In every other Presidential election since James Polk or Garfield or Lincoln, the losers have accepted their loss and attempted to contribute to the subsequent welfare of the nation (and their own personal finances). Presidents and presidential candidates, defeated at the polls, have accepted the result and put the nation ahead of themselves. Gore shut down Democrats attempting to contest his loss to Bush, and certified Bush’s razor-thin electoral win. G.W.H. Bush conceded graciously to Clinton. After he and Jimmy Carter lost to Reagan, Walter Mondale said simply: “We obeyed the law, we kept the nation out of war, and we told the truth.”
Truman lost, but is now thought of as one of our GREAT Presidents. Carter lost, but is now thought of as one of our great ex-Presidents. Teddy Roosevelt lost, but is on Mt. Rushmore along with Lincoln, Washington, and Jefferson. Reaching farther back, John Q. Adams lost, but then was elected to Congress and became the public conscience of the nation regarding slavery.
We would learn nothing if we won all the time and all successes came easy. I’ve had sufficient experience at “winning” and “losing” in the courtroom to know that the losses have generally taught me more about lawyering than the wins. My personal favorite law school teacher, Professor Harold Young, offered this wisdom: “A lawyer who says they’ve never lost a case is either lying, or has only tried one case.”
So honestly, what does it mean or matter to say that ours is the “Greatest nation in the history of the world”, or to define our personal, national, or cultural ethos by whether we are the #1 economy, the best at everything, the winner of all wars and all conflicts, and defining our history as one glorious triumphant march from the Pilgrims to the launch of Bezos into a few minutes of weightlessness ecstasy? If that’s the only story we know, we’ve left out so much truth that our conception of our nation and ourselves is an utter fabricated fantasy.

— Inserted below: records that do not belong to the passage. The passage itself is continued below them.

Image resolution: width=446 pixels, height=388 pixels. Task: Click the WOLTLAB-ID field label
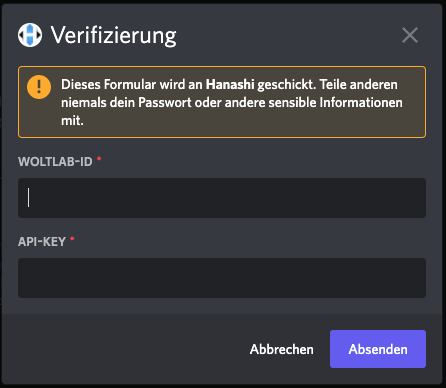(x=55, y=162)
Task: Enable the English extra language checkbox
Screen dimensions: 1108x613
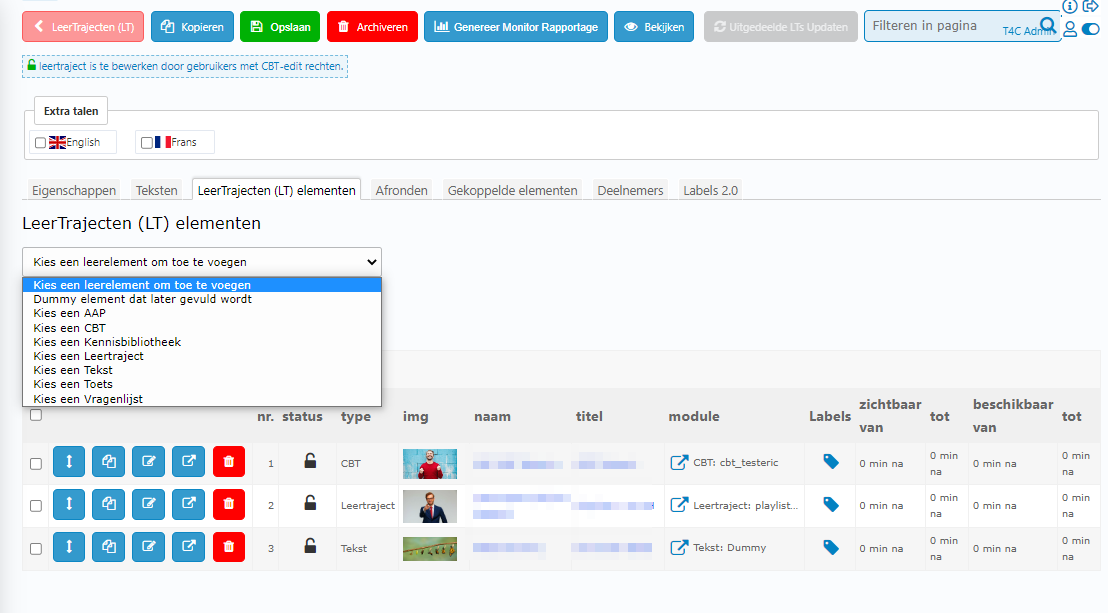Action: pos(40,143)
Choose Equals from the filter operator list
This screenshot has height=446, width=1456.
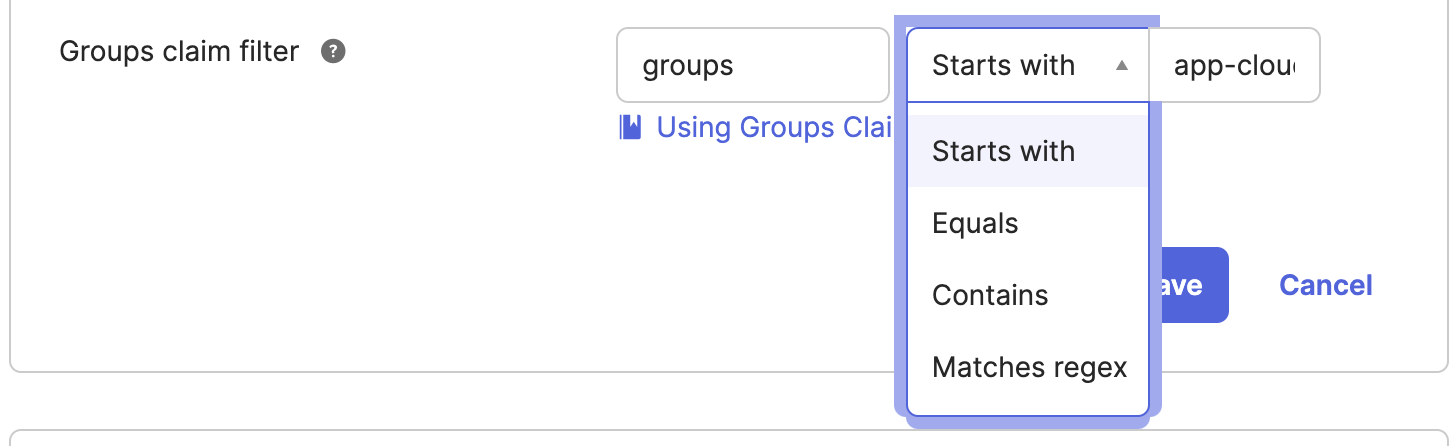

Having the most toys may feel like winning, but if we win by using others as rungs to climb over on our way to the top, I don’t call that winning. Love, and life, are not zero-sum games. You can lose a pickup basketball game and still have a really good time playing, and get the full benefit of exercise, fun, friendship, and competitive sport.
As long as you don’t ruin your own day by only being happy if you beat somebody else.